Content starts
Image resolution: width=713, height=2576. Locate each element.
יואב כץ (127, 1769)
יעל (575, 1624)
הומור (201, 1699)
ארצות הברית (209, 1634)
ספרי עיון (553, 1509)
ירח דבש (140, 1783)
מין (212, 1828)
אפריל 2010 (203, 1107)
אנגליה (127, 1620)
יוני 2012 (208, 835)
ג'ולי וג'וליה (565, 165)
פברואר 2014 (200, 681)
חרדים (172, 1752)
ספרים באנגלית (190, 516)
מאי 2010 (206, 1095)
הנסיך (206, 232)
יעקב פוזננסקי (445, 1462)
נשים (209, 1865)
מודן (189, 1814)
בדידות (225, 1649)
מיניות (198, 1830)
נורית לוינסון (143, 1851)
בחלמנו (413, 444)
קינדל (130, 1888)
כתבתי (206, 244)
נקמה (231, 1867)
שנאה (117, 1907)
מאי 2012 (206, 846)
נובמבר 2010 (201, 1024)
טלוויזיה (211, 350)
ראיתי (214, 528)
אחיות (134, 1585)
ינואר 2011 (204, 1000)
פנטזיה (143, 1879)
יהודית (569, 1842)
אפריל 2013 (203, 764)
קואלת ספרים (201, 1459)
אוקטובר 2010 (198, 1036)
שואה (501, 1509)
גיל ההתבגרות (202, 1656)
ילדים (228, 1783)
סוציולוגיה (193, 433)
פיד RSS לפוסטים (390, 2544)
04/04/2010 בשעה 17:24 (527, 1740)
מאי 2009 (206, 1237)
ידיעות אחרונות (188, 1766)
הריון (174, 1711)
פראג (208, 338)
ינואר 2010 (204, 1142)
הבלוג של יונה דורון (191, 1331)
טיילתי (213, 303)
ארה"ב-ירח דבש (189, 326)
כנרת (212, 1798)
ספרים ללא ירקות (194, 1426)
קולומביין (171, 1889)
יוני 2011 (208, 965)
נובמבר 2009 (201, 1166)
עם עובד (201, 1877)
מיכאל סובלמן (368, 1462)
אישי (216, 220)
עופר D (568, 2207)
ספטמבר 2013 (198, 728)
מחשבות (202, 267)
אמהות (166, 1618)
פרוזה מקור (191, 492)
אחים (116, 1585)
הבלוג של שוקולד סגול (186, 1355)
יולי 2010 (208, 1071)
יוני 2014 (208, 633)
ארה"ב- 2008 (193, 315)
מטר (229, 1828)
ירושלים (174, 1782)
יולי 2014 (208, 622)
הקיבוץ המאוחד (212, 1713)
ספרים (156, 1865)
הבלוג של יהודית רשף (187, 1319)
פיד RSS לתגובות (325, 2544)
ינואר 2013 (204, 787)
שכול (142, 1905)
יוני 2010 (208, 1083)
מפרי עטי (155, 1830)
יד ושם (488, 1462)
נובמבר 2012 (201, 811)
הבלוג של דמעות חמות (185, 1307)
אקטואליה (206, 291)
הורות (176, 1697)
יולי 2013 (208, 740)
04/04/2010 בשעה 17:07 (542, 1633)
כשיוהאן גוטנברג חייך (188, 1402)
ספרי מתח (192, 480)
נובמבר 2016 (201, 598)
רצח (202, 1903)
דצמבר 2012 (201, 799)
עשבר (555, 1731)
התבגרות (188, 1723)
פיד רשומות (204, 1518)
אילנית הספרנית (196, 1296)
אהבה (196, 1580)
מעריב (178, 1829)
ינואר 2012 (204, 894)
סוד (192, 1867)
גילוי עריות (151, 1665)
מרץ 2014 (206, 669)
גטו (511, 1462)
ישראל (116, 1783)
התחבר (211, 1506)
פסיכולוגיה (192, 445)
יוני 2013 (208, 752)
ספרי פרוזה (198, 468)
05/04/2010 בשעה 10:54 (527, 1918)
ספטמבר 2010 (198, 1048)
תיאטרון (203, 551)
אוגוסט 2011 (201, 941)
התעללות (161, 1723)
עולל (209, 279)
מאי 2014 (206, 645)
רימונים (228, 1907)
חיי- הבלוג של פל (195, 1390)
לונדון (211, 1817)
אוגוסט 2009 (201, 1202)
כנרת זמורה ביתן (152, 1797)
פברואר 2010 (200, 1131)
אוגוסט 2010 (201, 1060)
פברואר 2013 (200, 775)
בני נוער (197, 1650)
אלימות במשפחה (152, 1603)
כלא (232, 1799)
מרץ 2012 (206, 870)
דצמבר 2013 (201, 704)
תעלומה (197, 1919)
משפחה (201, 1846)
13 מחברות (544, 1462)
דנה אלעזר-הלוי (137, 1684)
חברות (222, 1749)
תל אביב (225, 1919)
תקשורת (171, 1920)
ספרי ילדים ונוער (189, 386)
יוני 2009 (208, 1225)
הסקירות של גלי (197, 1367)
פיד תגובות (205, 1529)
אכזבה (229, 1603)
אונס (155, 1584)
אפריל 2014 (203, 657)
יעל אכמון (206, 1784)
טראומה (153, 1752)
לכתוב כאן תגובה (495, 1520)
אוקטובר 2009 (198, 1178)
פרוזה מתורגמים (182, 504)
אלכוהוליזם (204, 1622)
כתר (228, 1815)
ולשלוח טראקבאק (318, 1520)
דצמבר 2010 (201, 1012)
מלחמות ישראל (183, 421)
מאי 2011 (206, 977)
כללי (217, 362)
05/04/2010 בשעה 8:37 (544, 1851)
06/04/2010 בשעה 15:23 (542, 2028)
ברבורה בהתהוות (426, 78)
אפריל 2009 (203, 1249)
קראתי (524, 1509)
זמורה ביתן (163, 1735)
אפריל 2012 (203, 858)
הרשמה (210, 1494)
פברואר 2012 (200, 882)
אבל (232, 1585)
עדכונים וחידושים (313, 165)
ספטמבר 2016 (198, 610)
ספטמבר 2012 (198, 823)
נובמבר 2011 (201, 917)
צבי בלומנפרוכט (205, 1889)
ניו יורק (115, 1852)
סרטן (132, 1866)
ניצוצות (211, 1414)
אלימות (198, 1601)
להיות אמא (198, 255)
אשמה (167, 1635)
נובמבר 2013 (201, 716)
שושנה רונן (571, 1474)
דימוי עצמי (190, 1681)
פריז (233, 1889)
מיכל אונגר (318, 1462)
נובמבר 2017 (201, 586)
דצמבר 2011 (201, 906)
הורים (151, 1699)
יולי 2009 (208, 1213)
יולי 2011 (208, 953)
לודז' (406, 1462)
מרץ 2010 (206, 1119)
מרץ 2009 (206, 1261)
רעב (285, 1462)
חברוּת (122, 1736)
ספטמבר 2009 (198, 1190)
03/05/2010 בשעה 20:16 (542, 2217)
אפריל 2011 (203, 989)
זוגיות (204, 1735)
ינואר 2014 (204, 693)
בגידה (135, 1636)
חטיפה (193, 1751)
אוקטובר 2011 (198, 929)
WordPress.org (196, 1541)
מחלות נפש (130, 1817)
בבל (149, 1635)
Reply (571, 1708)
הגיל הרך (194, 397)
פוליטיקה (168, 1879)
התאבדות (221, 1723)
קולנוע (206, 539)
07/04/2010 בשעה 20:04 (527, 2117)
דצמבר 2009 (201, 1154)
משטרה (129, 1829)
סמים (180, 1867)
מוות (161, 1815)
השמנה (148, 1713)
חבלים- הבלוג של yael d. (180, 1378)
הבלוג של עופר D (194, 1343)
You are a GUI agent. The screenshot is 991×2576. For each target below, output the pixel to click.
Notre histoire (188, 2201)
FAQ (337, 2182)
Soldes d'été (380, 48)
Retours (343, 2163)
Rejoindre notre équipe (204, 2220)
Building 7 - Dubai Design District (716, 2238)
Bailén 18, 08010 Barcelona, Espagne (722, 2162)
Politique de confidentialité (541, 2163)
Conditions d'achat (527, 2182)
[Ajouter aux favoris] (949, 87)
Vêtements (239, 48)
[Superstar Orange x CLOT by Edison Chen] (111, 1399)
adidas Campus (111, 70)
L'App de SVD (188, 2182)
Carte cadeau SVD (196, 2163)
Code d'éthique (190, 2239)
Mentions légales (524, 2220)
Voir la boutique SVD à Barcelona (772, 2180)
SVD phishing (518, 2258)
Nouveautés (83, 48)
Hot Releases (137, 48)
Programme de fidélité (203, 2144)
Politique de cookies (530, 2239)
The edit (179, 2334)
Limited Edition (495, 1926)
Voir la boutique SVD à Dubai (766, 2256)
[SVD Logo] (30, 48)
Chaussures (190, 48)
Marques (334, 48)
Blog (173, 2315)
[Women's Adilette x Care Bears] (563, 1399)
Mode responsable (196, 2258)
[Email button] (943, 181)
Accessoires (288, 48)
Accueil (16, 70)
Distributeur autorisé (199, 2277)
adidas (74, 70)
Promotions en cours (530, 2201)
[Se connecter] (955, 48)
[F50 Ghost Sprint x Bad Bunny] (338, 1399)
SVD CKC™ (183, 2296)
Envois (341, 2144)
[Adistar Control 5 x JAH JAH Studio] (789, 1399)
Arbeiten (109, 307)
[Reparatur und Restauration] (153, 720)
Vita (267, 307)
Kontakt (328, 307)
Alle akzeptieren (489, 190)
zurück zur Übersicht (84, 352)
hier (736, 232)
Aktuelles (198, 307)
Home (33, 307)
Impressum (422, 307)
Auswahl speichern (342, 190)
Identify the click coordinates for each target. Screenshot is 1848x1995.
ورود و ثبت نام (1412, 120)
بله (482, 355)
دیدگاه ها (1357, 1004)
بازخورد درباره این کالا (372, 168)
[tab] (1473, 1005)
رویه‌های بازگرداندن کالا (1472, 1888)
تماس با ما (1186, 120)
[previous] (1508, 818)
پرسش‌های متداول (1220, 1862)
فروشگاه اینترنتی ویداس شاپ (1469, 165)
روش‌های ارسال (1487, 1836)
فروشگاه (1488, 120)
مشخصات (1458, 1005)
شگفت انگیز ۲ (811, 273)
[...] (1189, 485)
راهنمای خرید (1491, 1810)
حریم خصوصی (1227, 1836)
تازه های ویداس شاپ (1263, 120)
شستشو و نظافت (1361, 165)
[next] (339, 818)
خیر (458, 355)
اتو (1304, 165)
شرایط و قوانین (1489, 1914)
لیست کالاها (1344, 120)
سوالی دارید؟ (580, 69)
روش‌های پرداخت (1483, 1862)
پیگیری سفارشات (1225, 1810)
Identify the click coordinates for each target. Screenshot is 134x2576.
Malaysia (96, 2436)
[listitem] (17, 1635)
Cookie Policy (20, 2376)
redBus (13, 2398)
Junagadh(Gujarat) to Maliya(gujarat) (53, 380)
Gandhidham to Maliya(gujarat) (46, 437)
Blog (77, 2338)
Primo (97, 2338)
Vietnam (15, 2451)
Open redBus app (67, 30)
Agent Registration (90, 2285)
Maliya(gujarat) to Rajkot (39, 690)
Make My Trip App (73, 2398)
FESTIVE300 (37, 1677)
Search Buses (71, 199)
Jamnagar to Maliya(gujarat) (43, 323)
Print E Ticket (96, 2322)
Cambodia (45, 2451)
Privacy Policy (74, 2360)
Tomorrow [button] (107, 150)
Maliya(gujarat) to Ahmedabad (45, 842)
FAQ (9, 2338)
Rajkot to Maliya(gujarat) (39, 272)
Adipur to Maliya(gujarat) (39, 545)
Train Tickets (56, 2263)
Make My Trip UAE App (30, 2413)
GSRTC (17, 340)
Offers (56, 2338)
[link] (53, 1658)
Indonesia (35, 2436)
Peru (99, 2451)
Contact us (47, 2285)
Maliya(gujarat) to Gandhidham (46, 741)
Content ends
* Task objective *
All lines above from the line with "Code d'éthique (190, 2239)" through the line with "The edit (179, 2334)", both included, are to be set down exactly, with nothing else.

* Solution for this exercise *
Code d'éthique (190, 2239)
Mentions légales (524, 2220)
Voir la boutique SVD à Barcelona (772, 2180)
SVD phishing (518, 2258)
Nouveautés (83, 48)
Hot Releases (137, 48)
Programme de fidélité (203, 2144)
Politique de cookies (530, 2239)
The edit (179, 2334)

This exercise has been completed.